Those who live by the media shall die by it, was not what the editor-in-chief of the Harijan said. But he would well have had he been around in the era of Suhel Seth. The adman cum image consultant cum lobbyist cum columnist cum TV regular, who counts media bigwigs and gasbags among his many admirers, has known nothing but a fawning press.
But a scalding review of the balding Seth’s book Get to the Top by the Indian Express journalist turned Business Standard journalist, Mihir S. Sharma, in the latest issue of the monthly magazine Caravan, has seen the boarding school-boy from St. Paul’s school, Darjeeling, lose his shirt and civility—and on Twitter.
Seth called Caravan a magazine no one reads and the Harvard-educated Sharma an unemployed economist sacked from every job he has held.
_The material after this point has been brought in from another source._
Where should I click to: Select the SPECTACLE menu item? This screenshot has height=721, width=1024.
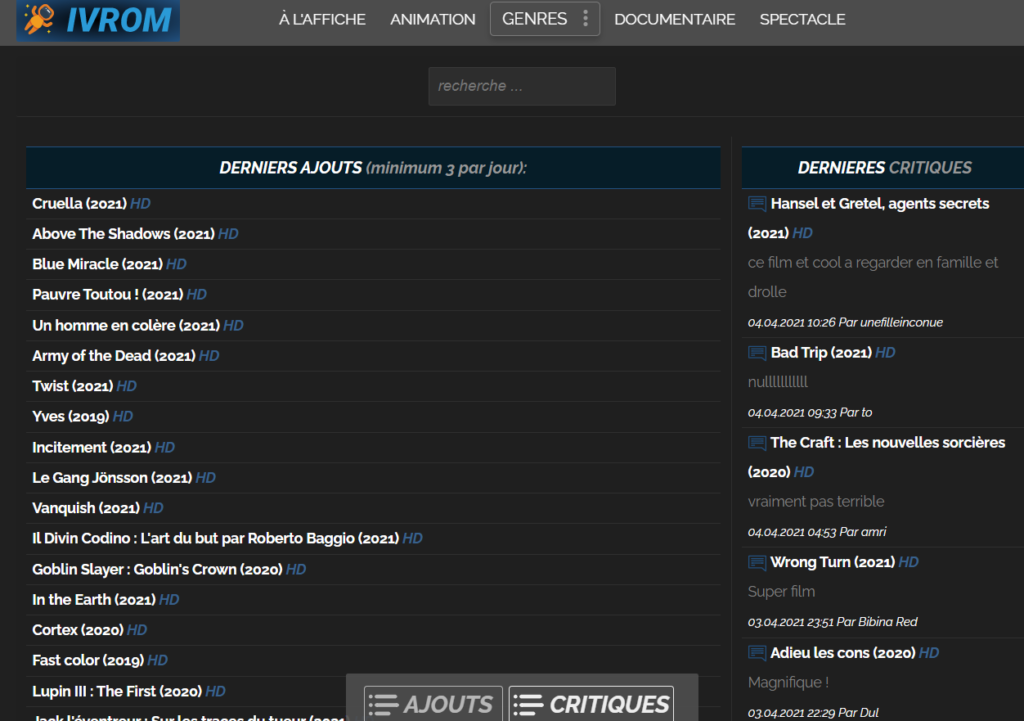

As blogosphere heated up, Seth, who was recently sued by tobacco major ITC for Rs 200 crore for a set of similarly senseless tweets, got the message and pulled out the tweets.
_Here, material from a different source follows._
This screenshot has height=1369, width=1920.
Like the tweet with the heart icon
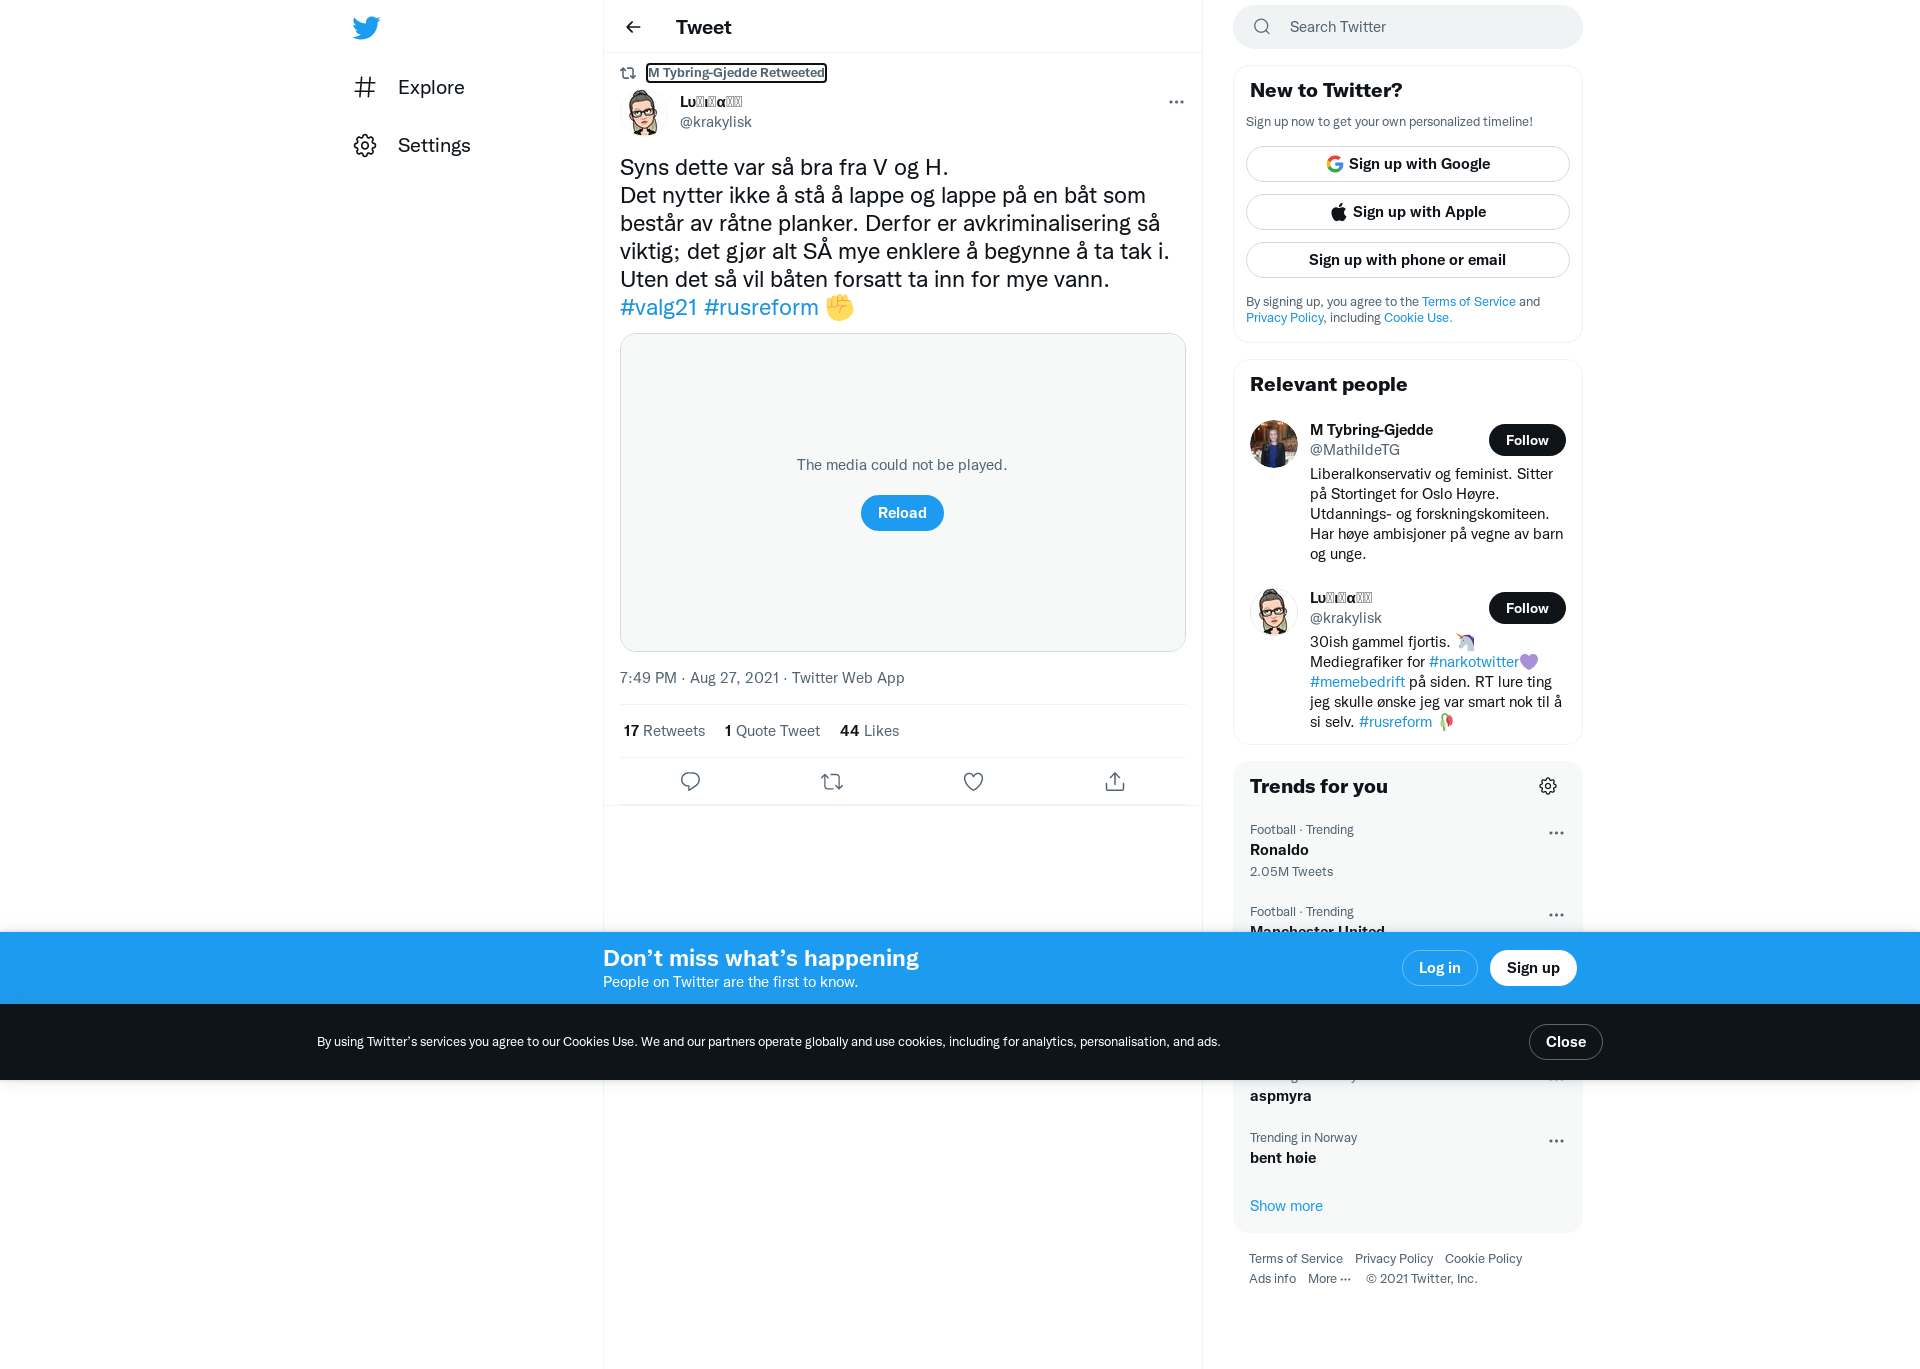pyautogui.click(x=973, y=781)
Thankfully, Caravan senior editor Jonathan Shainin has captured the exchanges between author and critic for posterity.
Screenshots: courtesy Jonathan Shainin/ Caravan
Read the review: The Age of Seth
Suhel Seth, I feel, is one of the most overrated humans on the face of this planet. I am also amazed at the kind of attention this guy generates by his stupid ways…. It’s time we put him in place!
Loved your headline!!
You see their are 3 kinds of tweetiyas chaman, chameli, and chakarwarti, misguided gulel is a combination of all 3.
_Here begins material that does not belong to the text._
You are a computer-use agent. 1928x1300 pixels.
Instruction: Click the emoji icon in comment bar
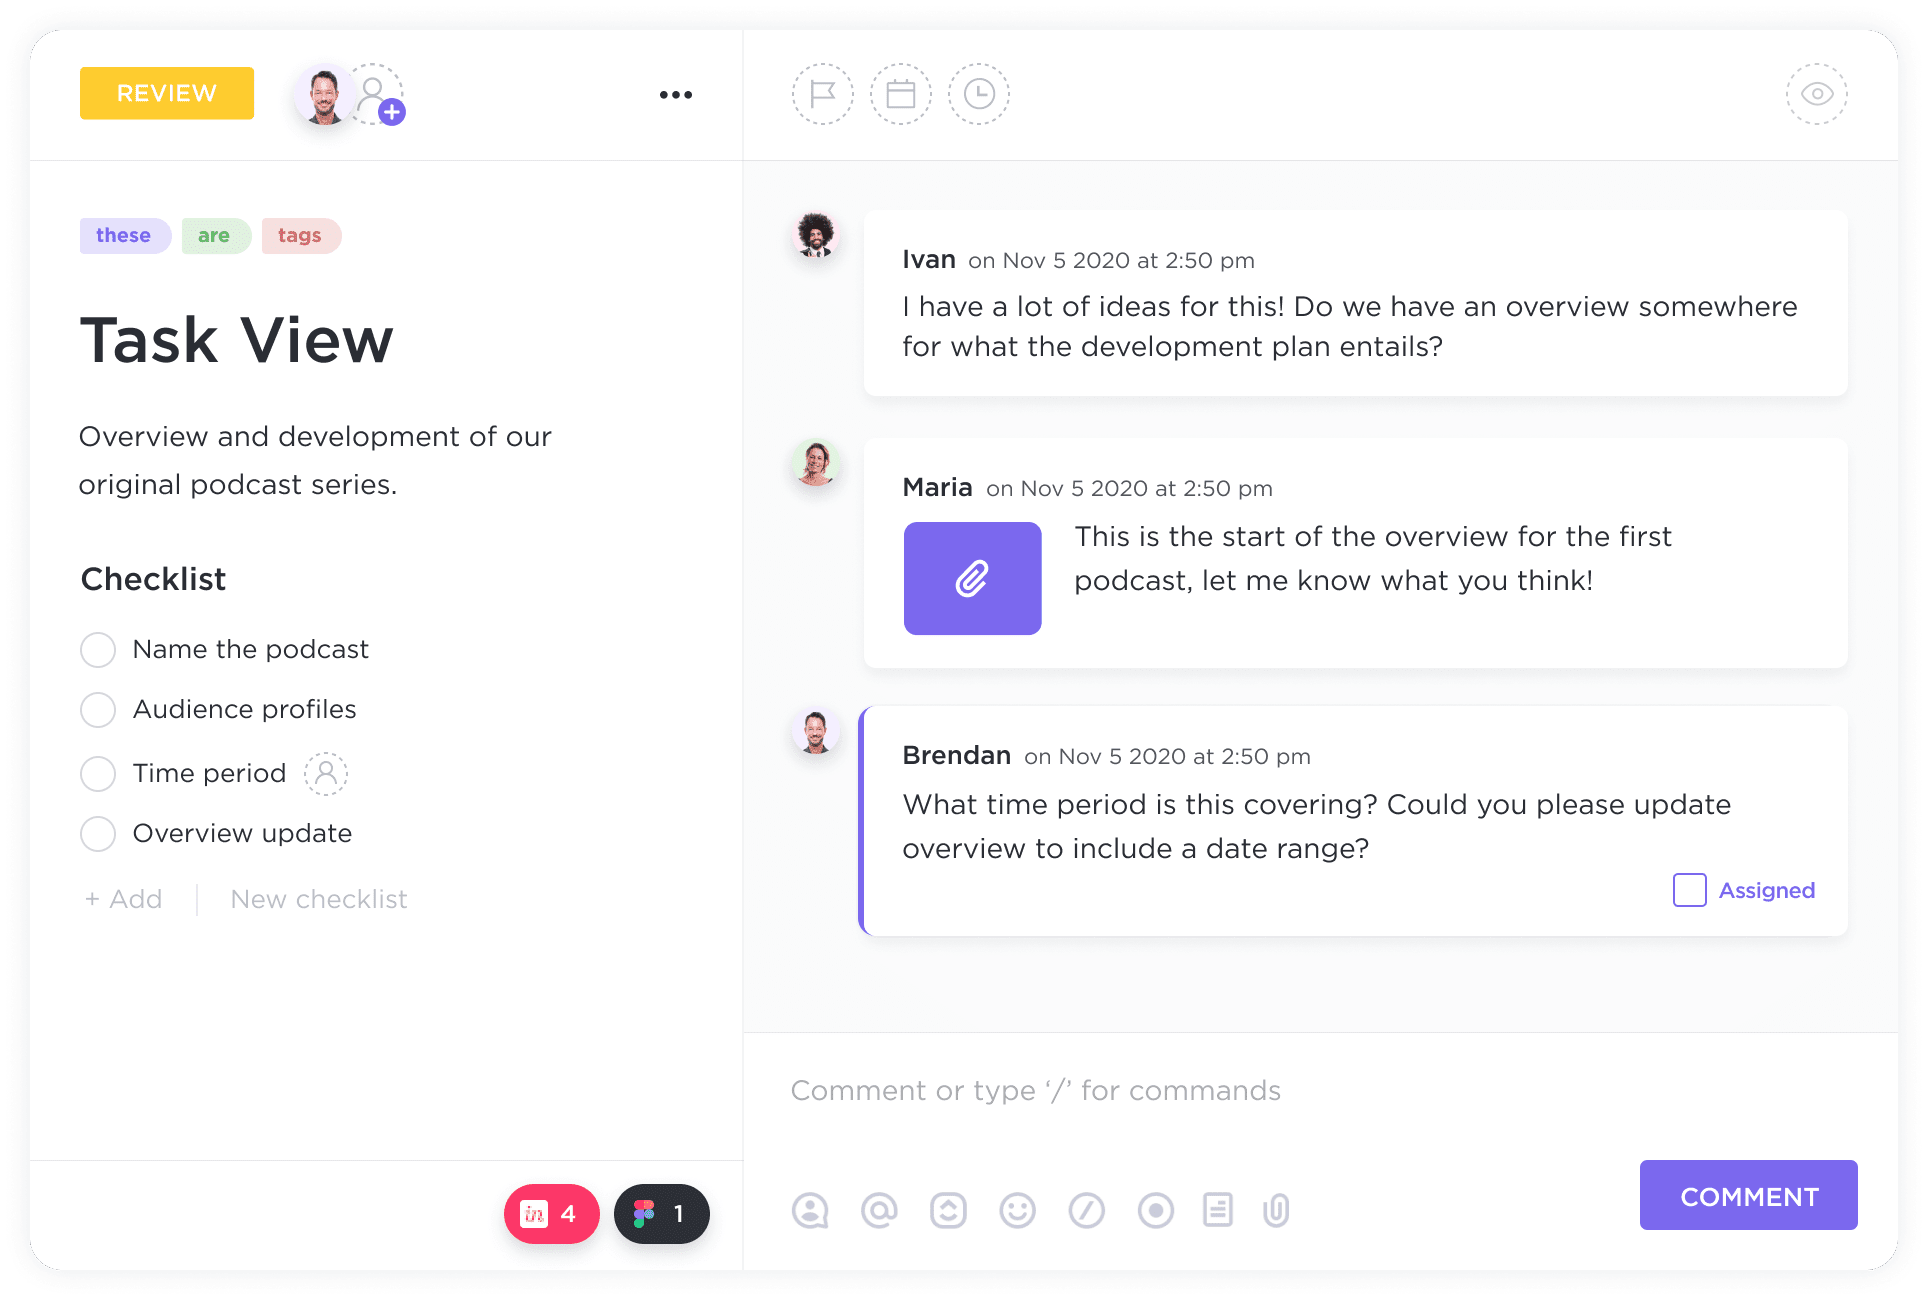click(x=1017, y=1196)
Suhel went to La Martiniere, Calcutta, never to St Paul’s Darjeeling. I should know, having been his contemporary in the former and an alumni of the latter.
It’s funny how Suhel Seth is not able to take what he so easily dishes out- criticism! I agree with the first poster, Sandeep Bhasin- the man gets more publicity than he is deserving of! His shifting tweets reveal his immaturity, inconsistency and meanness of mind.
I liked your headline, especially, the rhyming of ‘Tweetia’ with you-know-what! I have a strong suspicion that Suhel pays his way into the TV debates where he palms off the interests of his clients as ‘non-partisan, enlightened public opinion’. Of course he doesn’t like to be called a PR Agent. He calls himself a ‘Brand Marketing Consultant’! If for Manish Tewari convoluted (if often mispronounced) prose makes up for lack of content, for Suhel, his ability to turn a phrase (he is more than conscious of it; he is conceited about it) does. They both conform to what a letter-writer in a newspaper aptly described as ‘vacuous mediocrity’!